Originally published in London 1903 by MacMillan & Co., Ltd., this 1914 reprint of the Highways and Byways in South Wales, is republished here in fully-searchable digital format. Macmillan began publishing the Highways & Byways series in 1899 and by 1909 had completed almost twenty publications in the series, which extended across the length and breadth of England, Scotland and Wales, with one publication on Normandy and and another on Ireland. This highly popular series continued until the beginning of the Second World War. In May 2009 Pan Macmillan reissued a one-volume collection of the best of the Highways and Byways series offering a glimpse of the very best of Britain.
The Highways and Byways in South Wales contains more than 400 printed pages, including a map of the route taken by the author, Arthur Grenville Bradley, who undertook an almost circular tour of south Wales beginning at Radnor, and includes almost 100 pen and ink illustrations by Frederick L. Griggs, providing as with all of the Highways and Byways series a wonderful mix of topography, local history and folklore, which perhaps more than ever allows the reader to rediscover parts of Britain that have long disappeared under a morass of concrete, motorways and bypasses.

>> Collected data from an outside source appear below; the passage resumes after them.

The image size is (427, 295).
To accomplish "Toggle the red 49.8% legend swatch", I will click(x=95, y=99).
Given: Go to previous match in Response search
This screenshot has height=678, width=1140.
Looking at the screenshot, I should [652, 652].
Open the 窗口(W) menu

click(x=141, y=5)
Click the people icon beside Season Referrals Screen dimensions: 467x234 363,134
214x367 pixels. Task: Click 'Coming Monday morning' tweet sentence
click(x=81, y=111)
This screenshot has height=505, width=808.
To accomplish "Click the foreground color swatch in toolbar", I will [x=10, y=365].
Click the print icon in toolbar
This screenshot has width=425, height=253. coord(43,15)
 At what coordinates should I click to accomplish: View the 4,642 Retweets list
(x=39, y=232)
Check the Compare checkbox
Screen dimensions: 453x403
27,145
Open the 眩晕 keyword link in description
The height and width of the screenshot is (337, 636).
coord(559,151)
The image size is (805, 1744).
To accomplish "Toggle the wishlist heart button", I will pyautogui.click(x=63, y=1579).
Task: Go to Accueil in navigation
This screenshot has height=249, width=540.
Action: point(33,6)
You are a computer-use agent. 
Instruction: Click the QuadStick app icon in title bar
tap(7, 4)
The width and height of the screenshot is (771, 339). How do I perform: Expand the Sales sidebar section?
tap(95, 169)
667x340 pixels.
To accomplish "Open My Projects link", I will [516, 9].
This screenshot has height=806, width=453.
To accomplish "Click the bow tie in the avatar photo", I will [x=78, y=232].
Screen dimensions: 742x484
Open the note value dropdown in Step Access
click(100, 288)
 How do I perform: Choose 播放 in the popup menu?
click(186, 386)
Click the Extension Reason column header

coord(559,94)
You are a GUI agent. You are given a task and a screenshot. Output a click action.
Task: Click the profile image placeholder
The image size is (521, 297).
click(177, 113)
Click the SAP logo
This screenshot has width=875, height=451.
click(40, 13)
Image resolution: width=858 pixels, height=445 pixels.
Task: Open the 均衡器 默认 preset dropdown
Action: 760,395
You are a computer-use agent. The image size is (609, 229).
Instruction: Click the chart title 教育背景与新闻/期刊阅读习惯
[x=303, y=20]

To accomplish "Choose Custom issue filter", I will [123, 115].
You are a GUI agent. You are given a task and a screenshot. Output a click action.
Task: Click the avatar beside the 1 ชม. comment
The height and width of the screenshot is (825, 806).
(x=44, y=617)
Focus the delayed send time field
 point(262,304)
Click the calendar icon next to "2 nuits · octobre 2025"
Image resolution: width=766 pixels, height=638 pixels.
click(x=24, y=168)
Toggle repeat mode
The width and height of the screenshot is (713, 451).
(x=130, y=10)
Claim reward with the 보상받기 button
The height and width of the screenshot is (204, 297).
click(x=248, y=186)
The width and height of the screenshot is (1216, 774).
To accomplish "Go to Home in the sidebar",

Arthur Bradley undertook only thirteen 'tours' on which he reported in the Highways and Byways in South Wales, reviewed in the chapters of this publication, although in reality the divisions are only created by the major stops in Bradley's tour, such as Radford; Builth;Lampeter; Cardigan; Fishguard; St. Davids; Pembroke; Kidwelly; Llandeilofawr and Brecknock.
Much of the charm a vigour of the Highways and Byways series, which has stood the test of time is down to the travellers and in the case of South Wales this is no exception. Arthur Granville Bradley (1850-1943) was a renowned English 'traveller' in the Victorian sense of the word as well as well-published author, with popular works such as The Fight with France for North Africa, Sketches of Old Virginia, a History of Marlborough College as well as a biography of Captain John Smith to his credit. The Highways and Byways in South Wales is replete with more than 100 pen and ink sketches by by Frederick Landseer Griggs (1876-1938). A native of Hertfordshire, this was one of thirteen books illustrated by Griggs in the Highways and Byways series. An architectural draughtsman, illustrator, early conservationist, associate of the Arts and Crafts Movement in the Cotswolds, Griggs was the most distinguished etcher of his age and the first etcher to be elected to full membership of the Royal Academy. His illustrations from this period 'capture a vanishing England of a brooding spiritual intensity, harking back to an idyll of vanished dreams' and as such fit very well with the general themes of the Highways and Byways series, that of a vanished or forgotten heritage. The presence of so many of Griggs' sketches in one place is sufficient reason to purchase any of the series in which he was the illustrator.